- David Jackson, then a brigadier, while serving as Commander 1 ATF in South Vietnam in 1966.
- Nickname: "O.D."
- Born: 24 November 1919 London, England
- Died: 7 May 2004 (aged 84) Burradoo, New South Wales, Australia
- Allegiance: Australia
- Branch: Australian Army
- Service years: 1937–1974
- Rank: Brigadier
- Commands: 1st Australian Task Force (1966–67) Australian Army Force Vietnam (1965–66) Australian Army Training Team Vietnam (1965) 2nd Battalion, Royal Australian Regiment (1963–64) 3rd Battalion, Royal Australian Regiment (1963) 1st Battalion, Royal Australian Regiment (1956–57)
- Conflicts: Second World War North African Campaign; Syria–Lebanon Campaign; New Guinea campaign Battle of Buna–Gona; Finisterre Range campaign; ; ; Occupation of Japan; Vietnam War Battle of Long Tan; ;
- Awards: Distinguished Service Order Officer of the Order of the British Empire
- Relations: Robert Jackson (father) Donald Robert Jackson (brother)

= Oliver David Jackson =

Australian Army officer

Brigadier Oliver David Jackson, (24 November 1919 – 7 May 2004) was a senior officer in the Australian Army, seeing service during the Second World War and the Vietnam War.
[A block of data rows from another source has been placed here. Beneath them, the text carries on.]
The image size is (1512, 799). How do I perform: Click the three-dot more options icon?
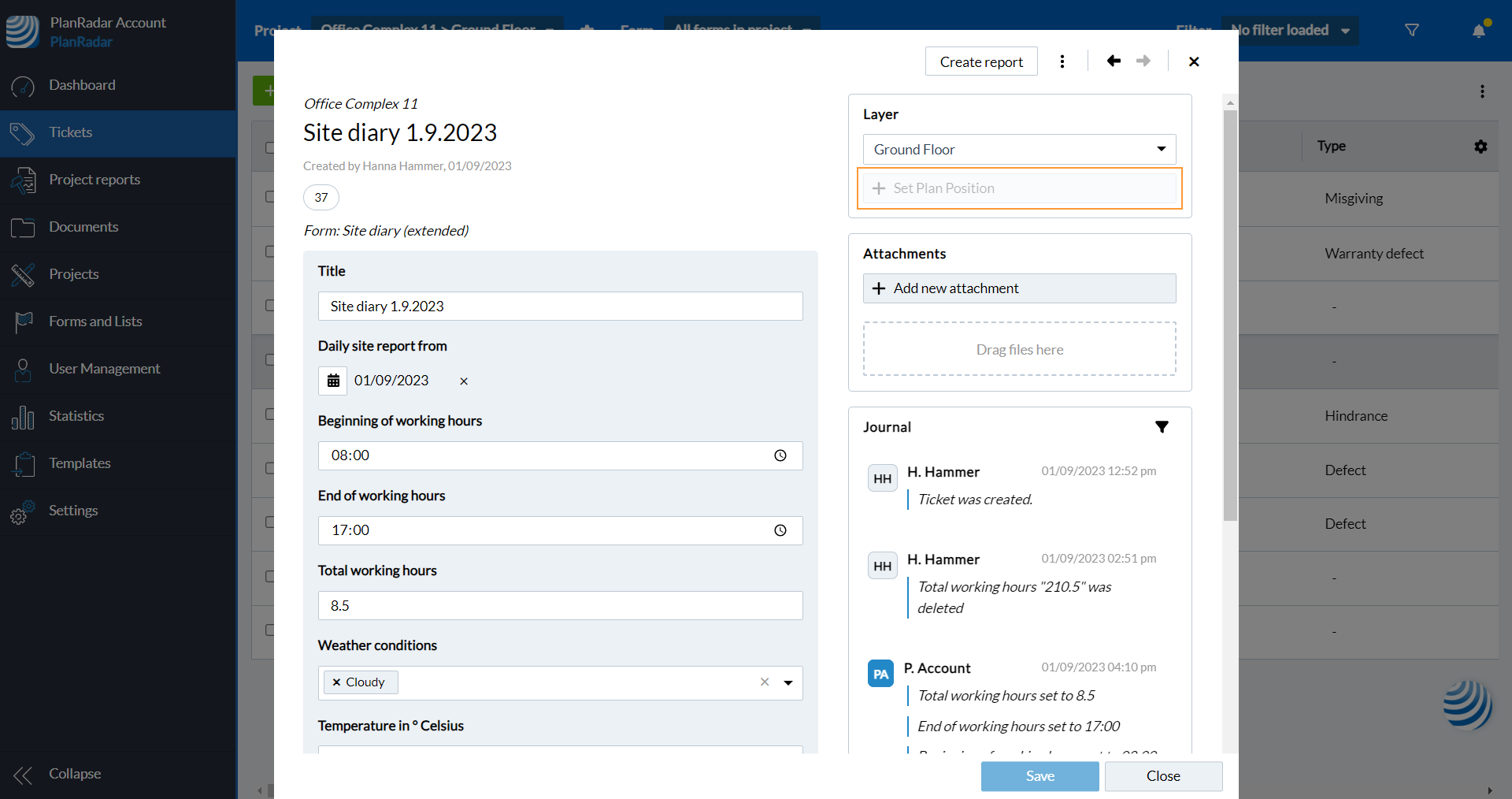click(1062, 61)
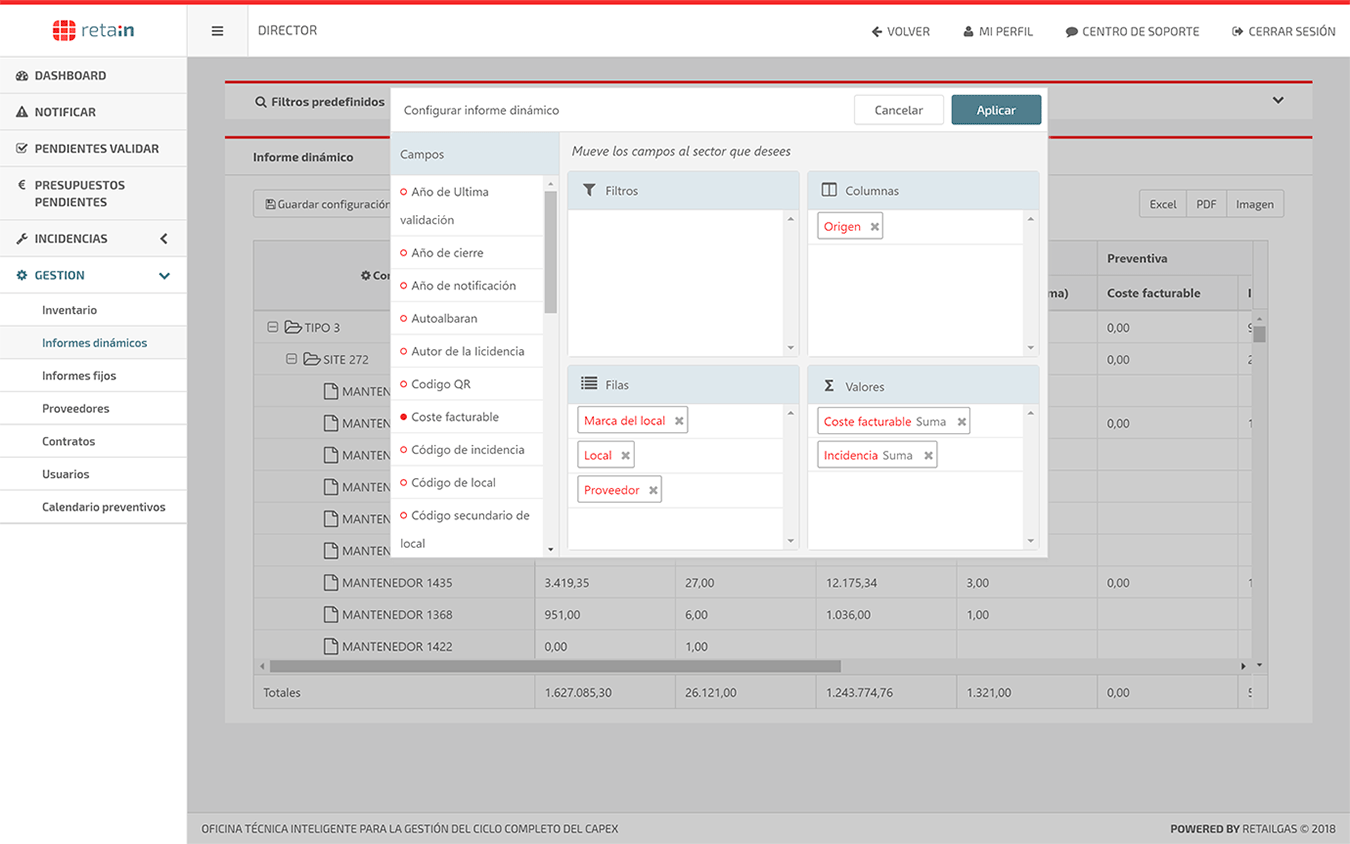Click the Gestión gear icon
This screenshot has width=1350, height=844.
20,275
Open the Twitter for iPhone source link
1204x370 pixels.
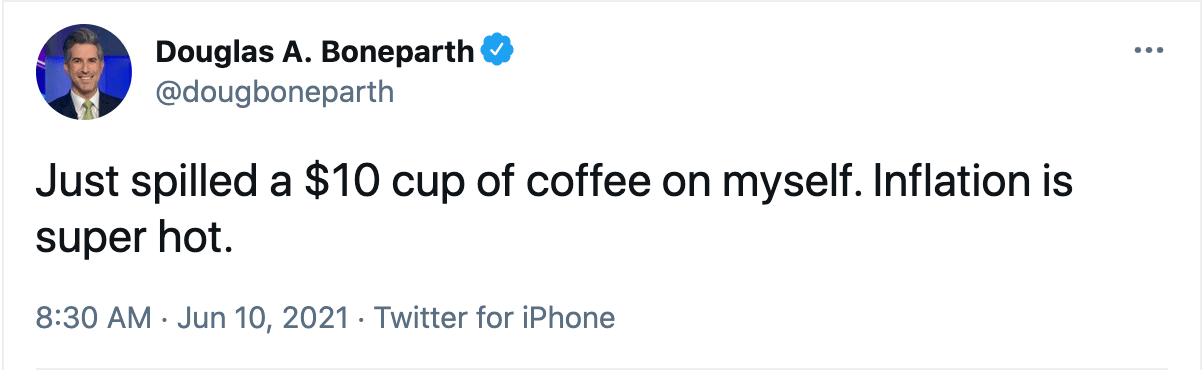coord(495,319)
After graduating from the Royal Military College, Duntroon, in 1939 he served in the Middle East and New Guinea during the Second World War. Later, he commanded the Australian Army Training Team Vietnam (AATTV) and the Australian Army Force Vietnam (AAFV) in 1965–66. In 1966, he became the first commander of 1st Australian Task Force (1 ATF) in South Vietnam. He subsequently filled a number of senior command and staff positions before retiring in 1974. He died in 2004.

==Early life==
Jackson was born in London, England, on 24 November 1919. The youngest son of Robert Jackson, a professional soldier, and his wife Edith Marguerite (née Vautin); his siblings included an older brother born in 1915 in Surrey, England, and a sister. Named after his uncle, David, who had been killed at Gallipoli in 1915 while attempting to rescue a wounded soldier, Jackson was known throughout his life as either "O.D." or David. His father had been commissioned in the Permanent Military Forces (PMF) in 1911, serving in Western Australia.
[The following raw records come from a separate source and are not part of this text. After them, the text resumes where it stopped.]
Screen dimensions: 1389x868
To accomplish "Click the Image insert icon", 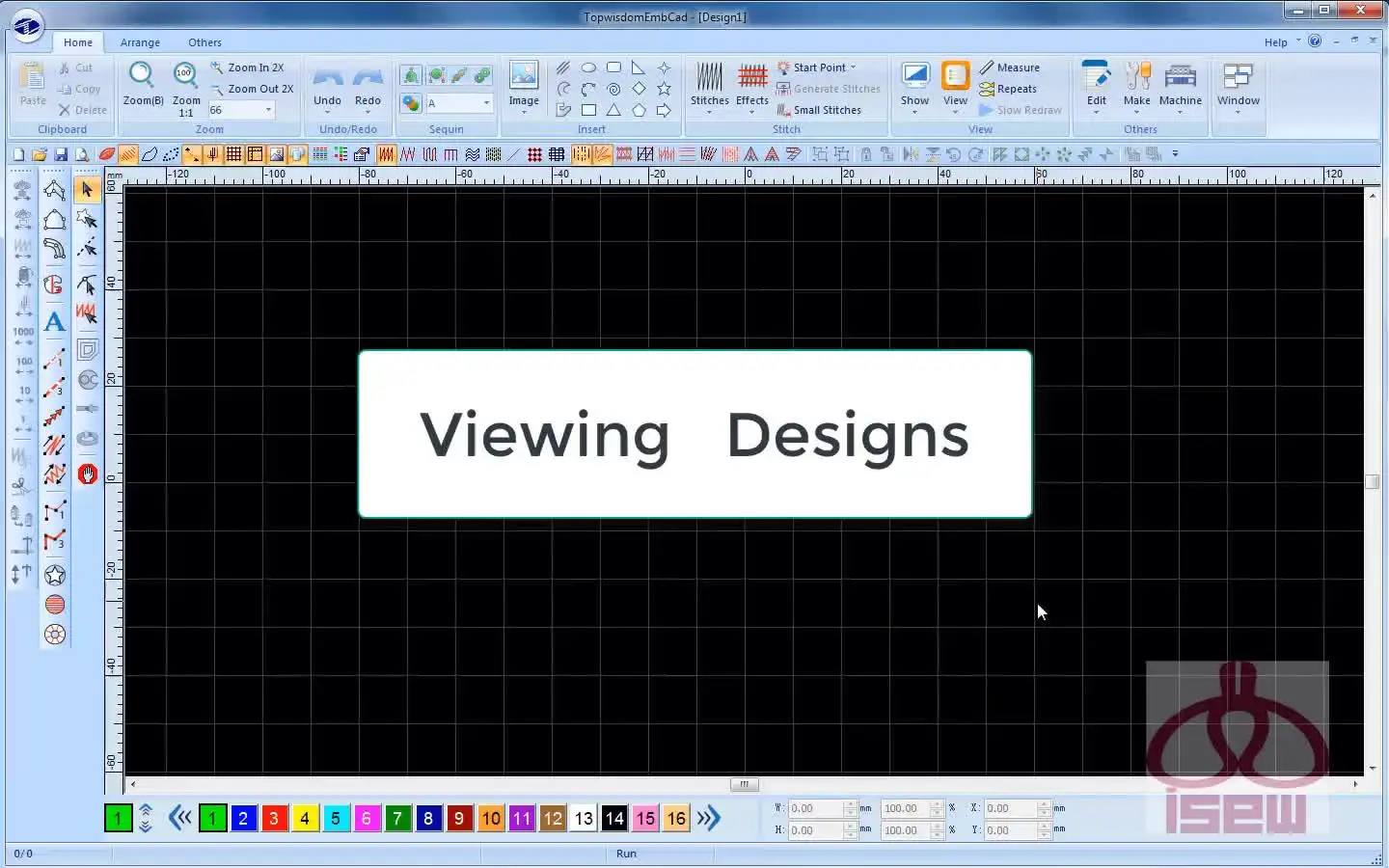I will pos(524,88).
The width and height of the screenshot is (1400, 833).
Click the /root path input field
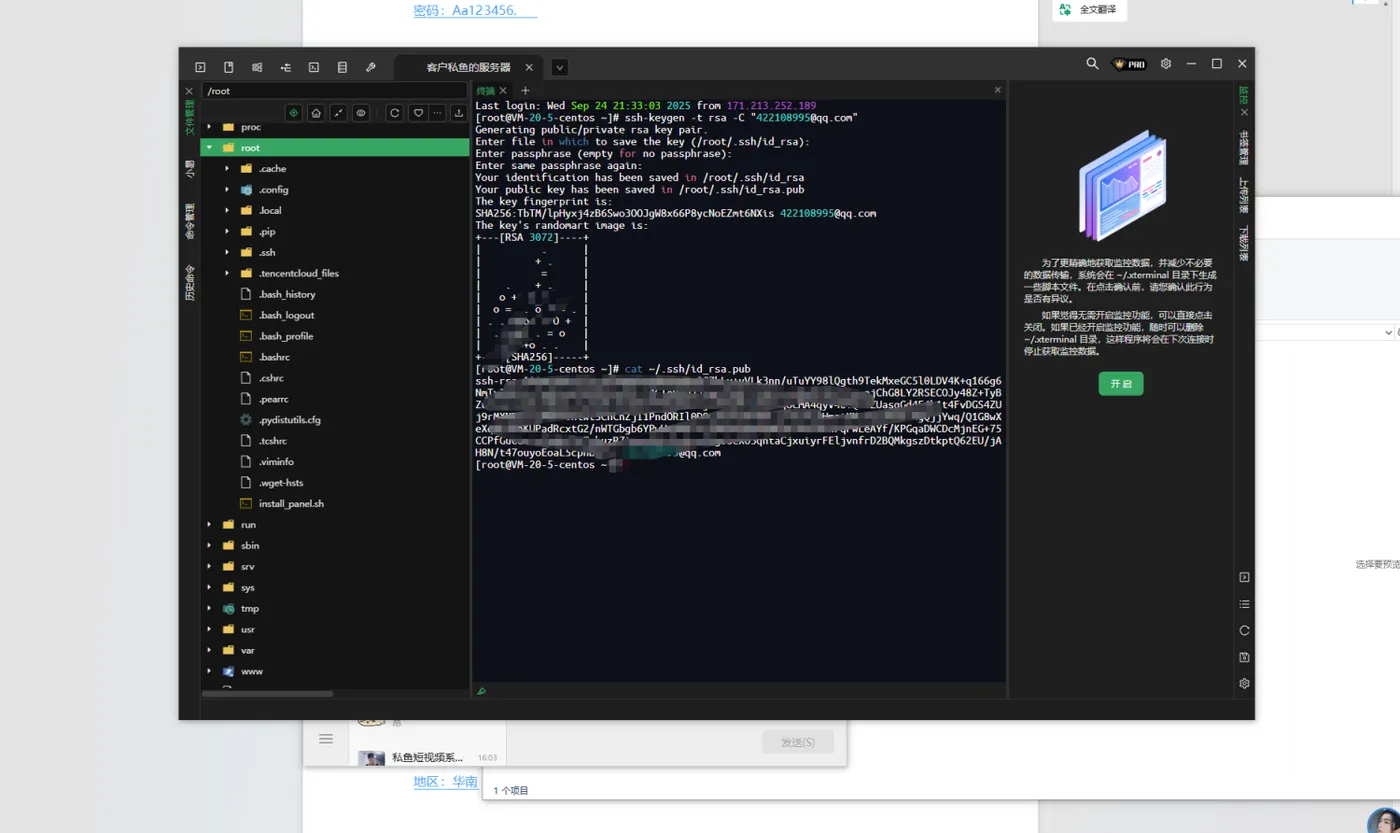335,91
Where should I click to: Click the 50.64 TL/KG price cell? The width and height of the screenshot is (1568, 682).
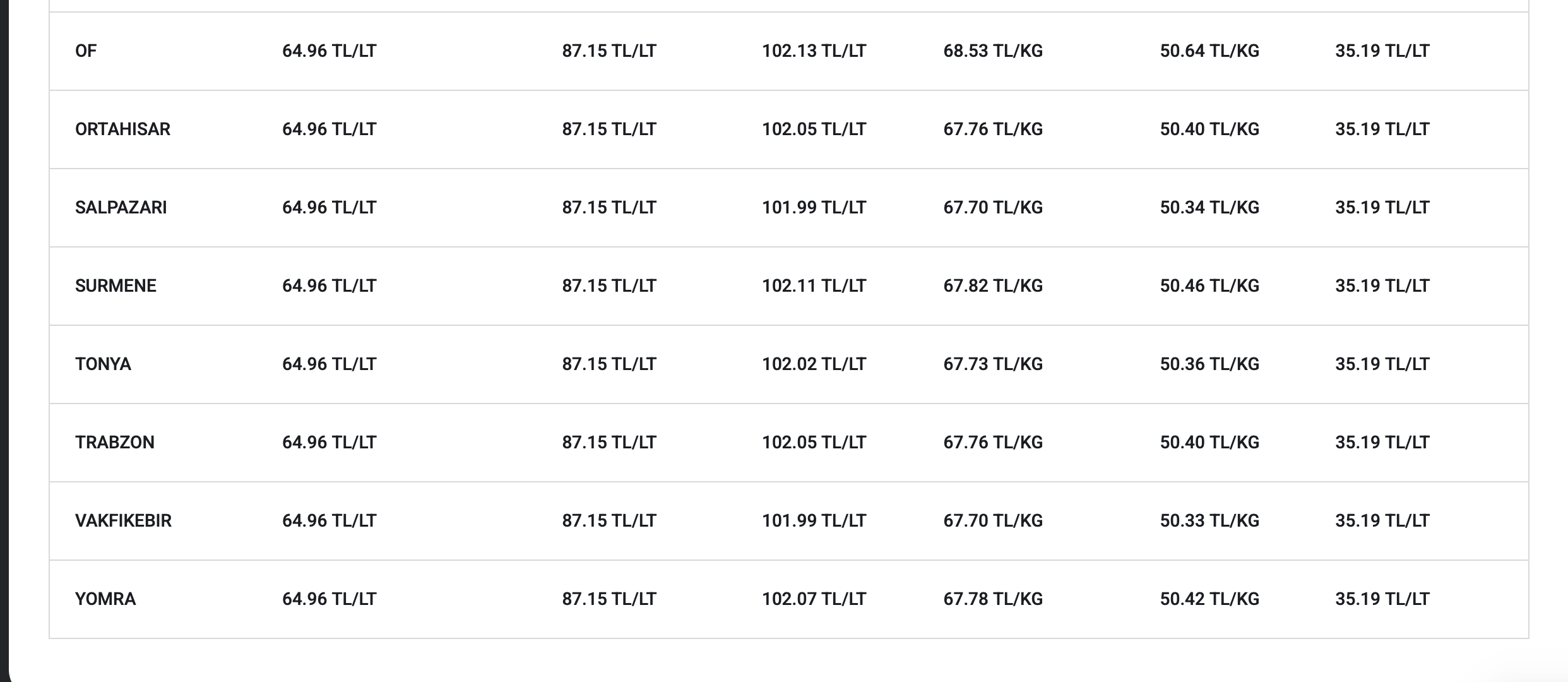point(1209,51)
With the outbreak of the First World War Jackson's father had joined the Australian Imperial Force (AIF) in November 1914, embarking as adjutant of the 10th Light Horse Regiment. On 29 May 1915 he was wounded at Gallipoli and after recovering in England held a number of staff appointments with the 3rd Division on the Western Front in 1917–18. Following Jackson's birth the family returned to Australia in 1920 so that his father could resume his military career. He subsequently attended a number of schools, completing his secondary education at Scotch College, Melbourne in 1936, where he was a member of the athletics and rugby teams.

==Military career==
===Early career and Second World War===
Jackson subsequently joined the Australian Army in March 1937 as a regular officer in the PMF. His older brother, Donald, was also a professional soldier, having entered the Royal Military College, Duntroon in 1934 and later also reached the rank of brigadier. After completing his own training at Duntroon, Jackson graduated into the infantry as a lieutenant in December 1939, following the outbreak of the Second World War two months earlier. Transferring to the 2nd AIF for overseas service, in July 1940 he took up his first appointment commanding a platoon in the 2/25th Battalion where he saw action in the Middle East in North Africa and Syria.
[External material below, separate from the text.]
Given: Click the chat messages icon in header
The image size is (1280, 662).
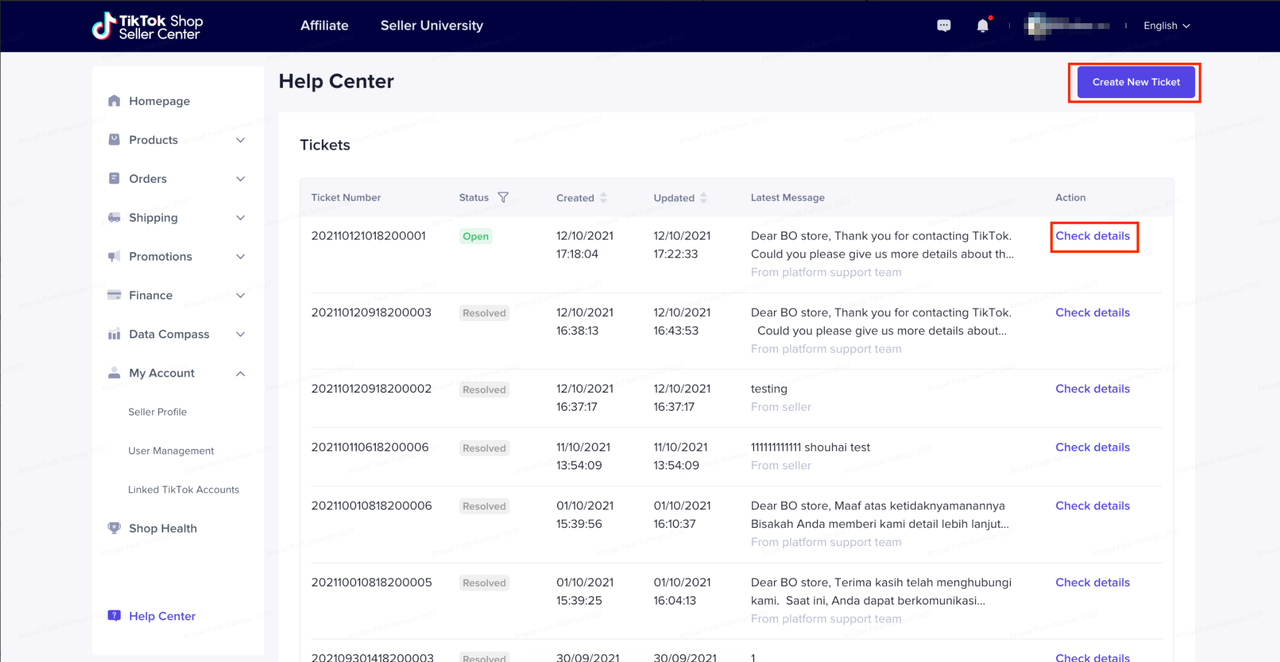Looking at the screenshot, I should tap(943, 26).
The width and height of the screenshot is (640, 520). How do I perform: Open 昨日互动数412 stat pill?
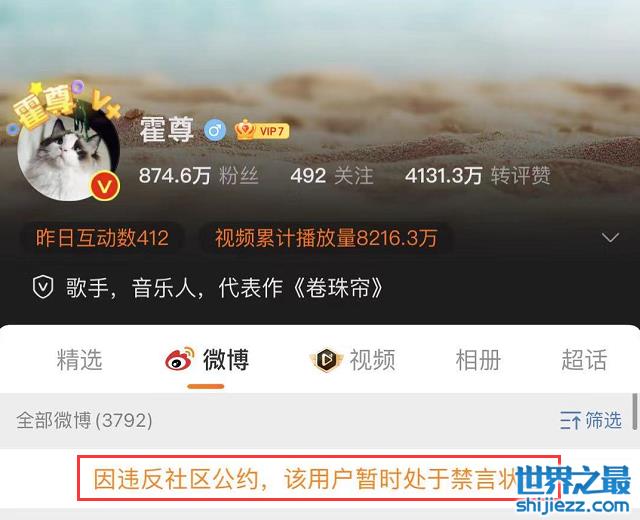[x=102, y=238]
Meanwhile, Jackson's father had been appointed to command Northern Command in May 1940 and was promoted to major general in July. However, the following year he was posted to Western Command and believed that he had been passed over for a combat command after opposing the Brisbane Line strategy, subsequently retiring in early 1942. By late 1942 Jackson's battalion returned from the Middle East, and he later served in New Guinea fighting the Japanese at Gona, as well as in the Ramu Valley, the Finisterre Ranges and the New Guinea north coast. He was subsequently posted to Headquarters 18th Brigade as a major during the period 1943–44. In June 1944, he took up a position as an instructor at the Canadian Staff College in Kingston, where he remained until the end of the war.

===Interbellum===
Returning to Australia, Jackson filled a number of staff positions, including postings to the Royal Military College, Army Headquarters and Headquarters Western Command. His father died of pneumonia at Heidelberg, Victoria, on 24 November 1948. Jackson was promoted to lieutenant colonel in 1949 and to colonel in 1951. On 21 June 1956, Jackson assumed command of the 1st Battalion, Royal Australian Regiment (1 RAR) in South Korea deployed as part of the UN garrison which had remained there following the end of the Korean War and oversaw the battalion's final operational activities before its return to Australia. He subsequently took up a two-year appointment in the United States as Australian Military Attache in Washington. In 1959 he was appointed as an Officer of the Order of the British Empire (OBE) in recognition of his service to the Australian Staff Corps.

===Vietnam War===
In 1961, he took up the position of Director of Infantry at Army Headquarters. He subsequently commanded the 3rd Battalion, Royal Australian Regiment (3 RAR) in 1963, before serving as the commanding officer of the 2nd Battalion, Royal Australian Regiment (2 RAR) in 1963–64. Ultimately, Jackson was the only officer to command all three of the original battalions of the Royal Australian Regiment. Jackson took over command of the Australian Army Training Team Vietnam (AATTV) on 5 February 1965. Following the arrival of Australian ground forces in South Vietnam in May 1965, he was promoted to brigadier and assumed command of the new headquarters in Saigon, known as the Australian Army Force Vietnam (AAFV).

In March 1966, the Australian government further increased its commitment to the Vietnam War, announcing the deployment of a two-battalion brigade with armour, aviation, engineer and artillery support, designated the 1st Australian Task Force (1 ATF). Jackson was subsequently appointed as its first commander. Based in Phuoc Tuy Province, South Vietnam, 1 ATF was involved in counter-insurgency operations against the Viet Cong. During his period in command the task force was successfully established at Nui Dat, clearing a security zone around the base and conducting offensive operations to the edge of the Tactical Area of Responsibility, while a number of significant actions were fought, including the Battle of Long Tan, which established 1 ATF's dominance over the province. Jackson was later awarded the Distinguished Service Order (DSO) for his command of 1 ATF during this period.

In June 1967, Jackson returned to Australia having served nearly two years in Vietnam, and subsequently served on the staff of Australian Headquarters. His final posting was as the Chief of Staff at Headquarters 1st Division, before retiring with the rank of brigadier in May 1974.

==Later life==
Settling in Sydney in his later life Jackson enjoyed sailing and gardening. Married to Dorothy Honor, the couple had a son and two daughters. Jackson died in Burradoo, New South Wales, on 7 May 2004, aged eighty-four.